Metabolic MR Imaging for Studies of Human Brain Disease

Type of Award: Spark
Date Awarded: January 2009
Award End Date: December 2010
Amount Awarded: $ 400,000.00
PI(s): Keith Thulborn, PhD, UIC; Thomas Meade, PhD, NU; Y. Jeong, PhD, UIC;

Abstract: The treatment for human disease at the earliest stages requires sensitive, quantitative, and non-destructive diagnostic monitoring methods. Magnetic resonance imaging (MRI) is one of the few technologies capable of localized, nondestructive metabolic characterization without ionizing radiation. The high spatial and temporal resolution of MR imaging provides the means to investigate physiology at the systems level (i.e., whole organisms).

This project develops a new dimension of MR imaging to monitor metabolic changes expressed in the earliest stages of disease and during response to treatment. It will focus on obtaining insights into the interrelated problems of developmental and molecular biology and clinical diseases by i. generating MR probes that function as real-time in vivo physiological reporters (exogenous), ii. develop quantitative parameters of metabolic concentrations and rates that reflect tissue health (endogenous) and iii. correlate in vivo image analysis by pharmacokinetic methods. Although applicable to any location in the body, the human brain will be the initial target organ.

Bioscales will be created using MR signals. The signals will be derived from metabolites occurring naturally in the body, or from bioactivated probes that detect specific biochemical processes. New classes of probes will be synthesized and optimized and human and non-human primate MRI studies will be performed at the enhanced sensitivity of 9.4 Tesla to calibrate these bioscales for metabolic modeling of the healthy brain.

These metabolic models will be combined with enhanced MR imaging applicable to clinical field strengths of 3.0 Telsa.
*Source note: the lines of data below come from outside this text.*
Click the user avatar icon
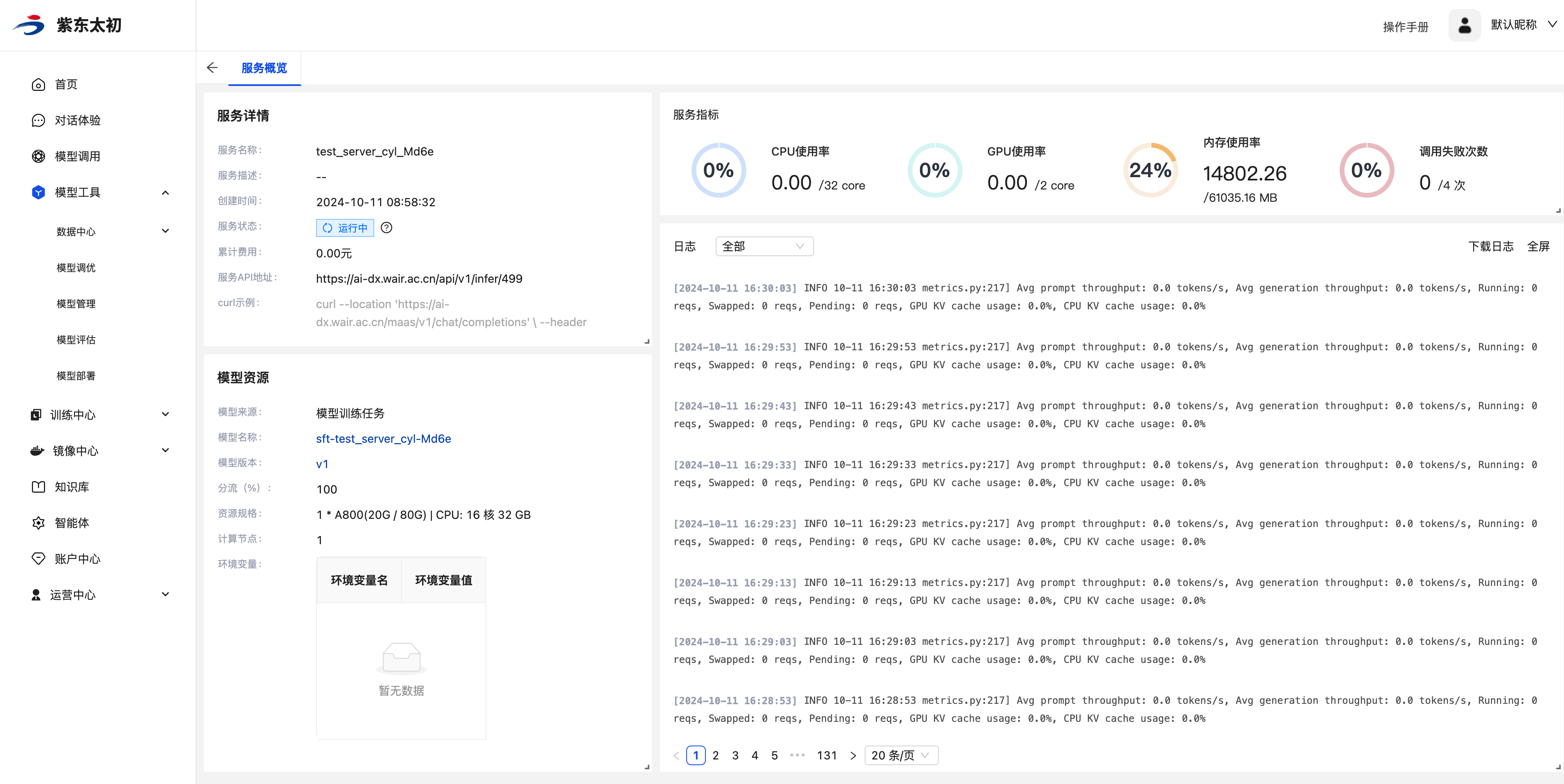This screenshot has height=784, width=1564. click(x=1464, y=25)
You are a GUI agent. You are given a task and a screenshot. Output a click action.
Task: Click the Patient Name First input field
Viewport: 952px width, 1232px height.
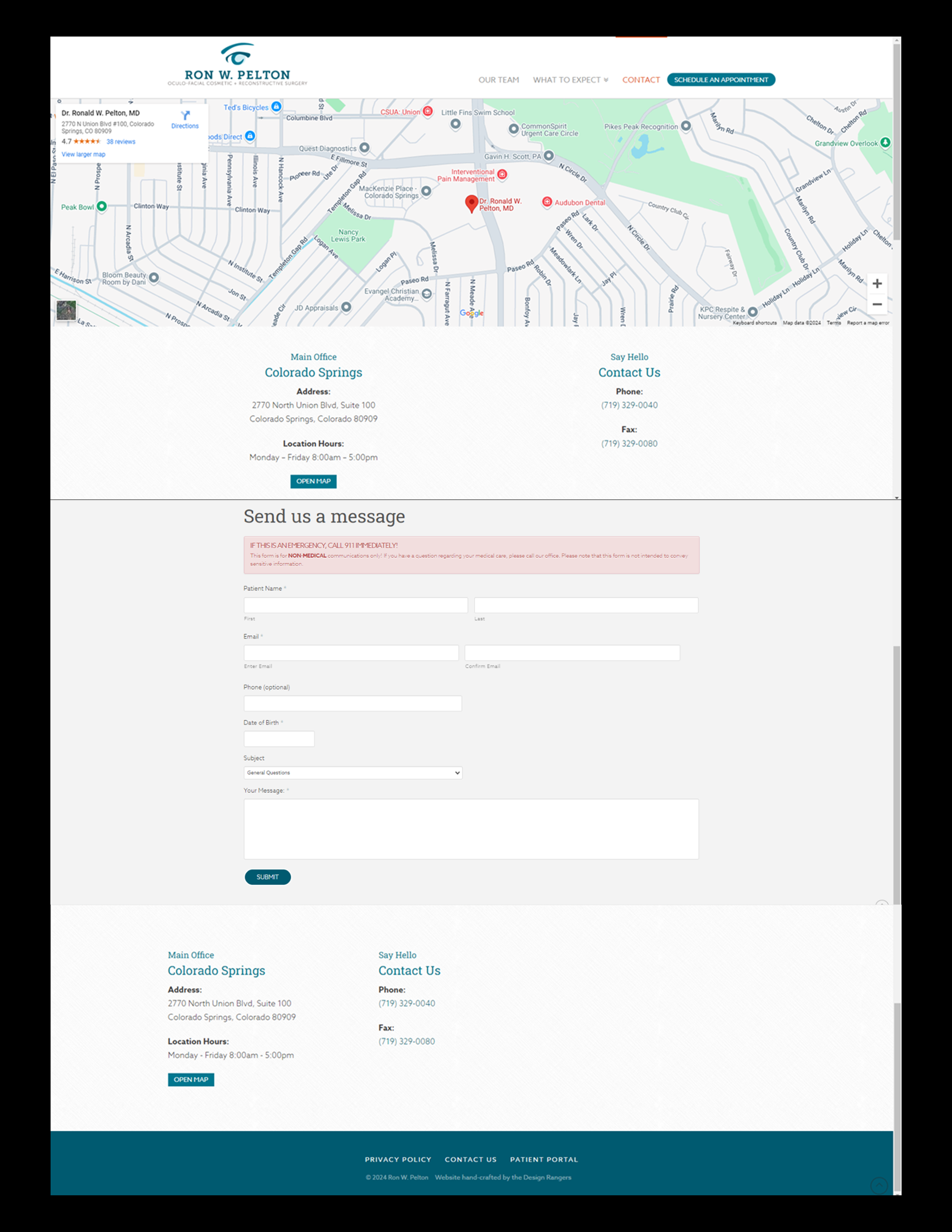tap(355, 605)
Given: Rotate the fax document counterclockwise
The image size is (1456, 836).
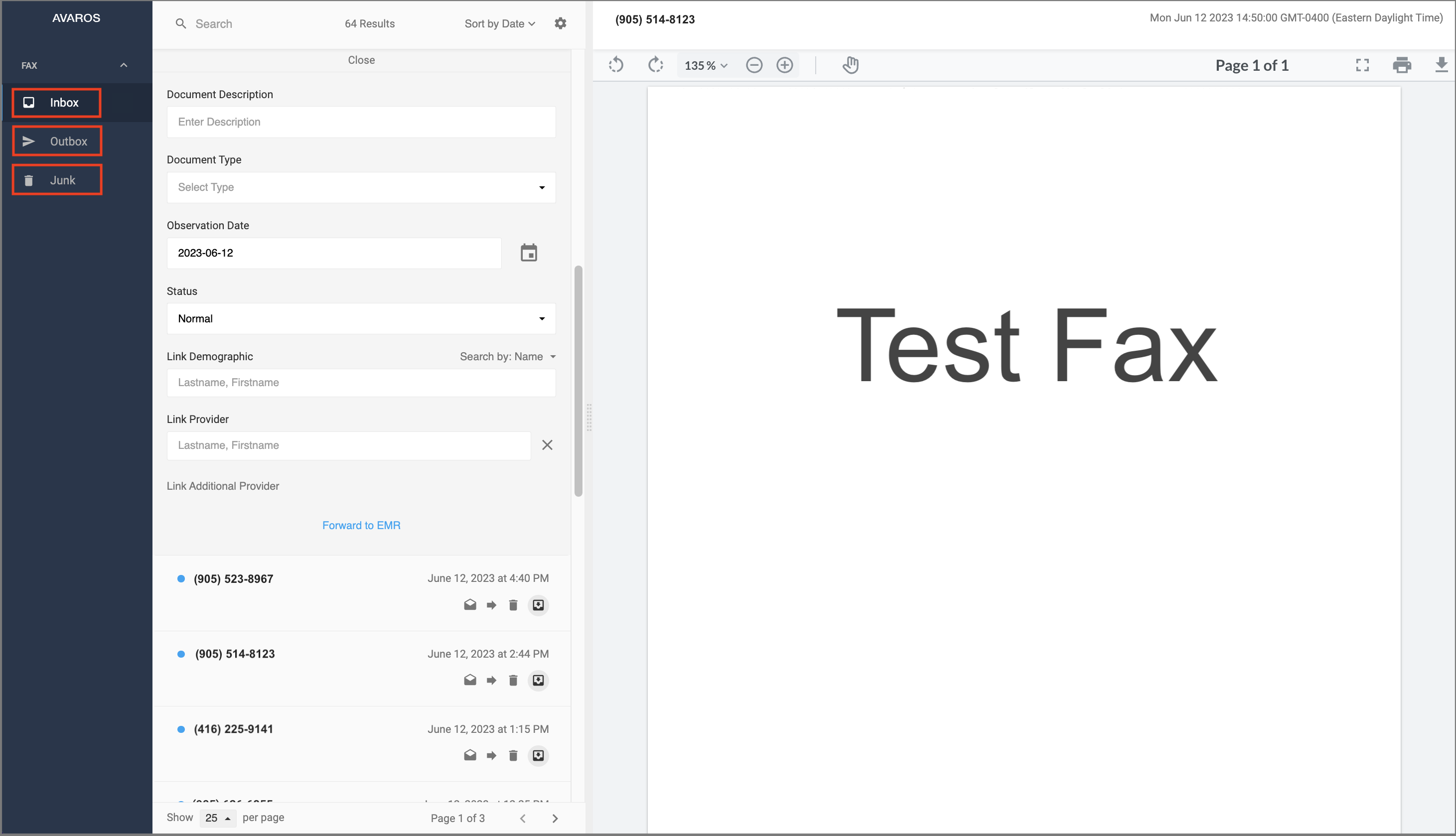Looking at the screenshot, I should (615, 65).

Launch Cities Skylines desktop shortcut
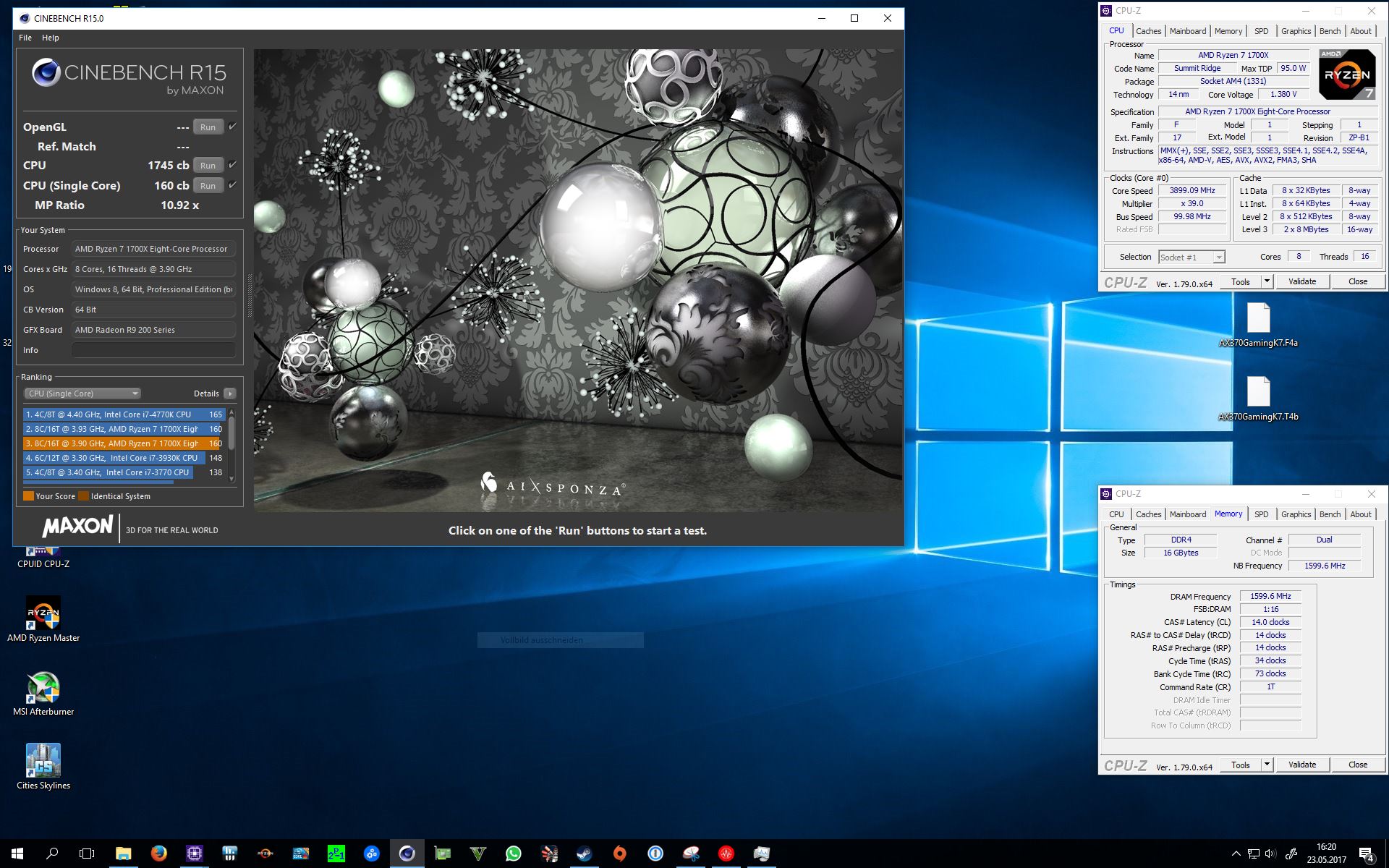click(43, 762)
This translational approach will result in metabolic imaging for monitoring the earliest stages of diseases, thereby stimulating the development of earlier, and therefore less expensive, interventions. The strategic plan of the NIH emphasizes healthcare cost containment through earlier treatment of disease. Metabolic imaging using both exogenous and endogenous agents is an essential technology for developing such early intervention strategies for humans.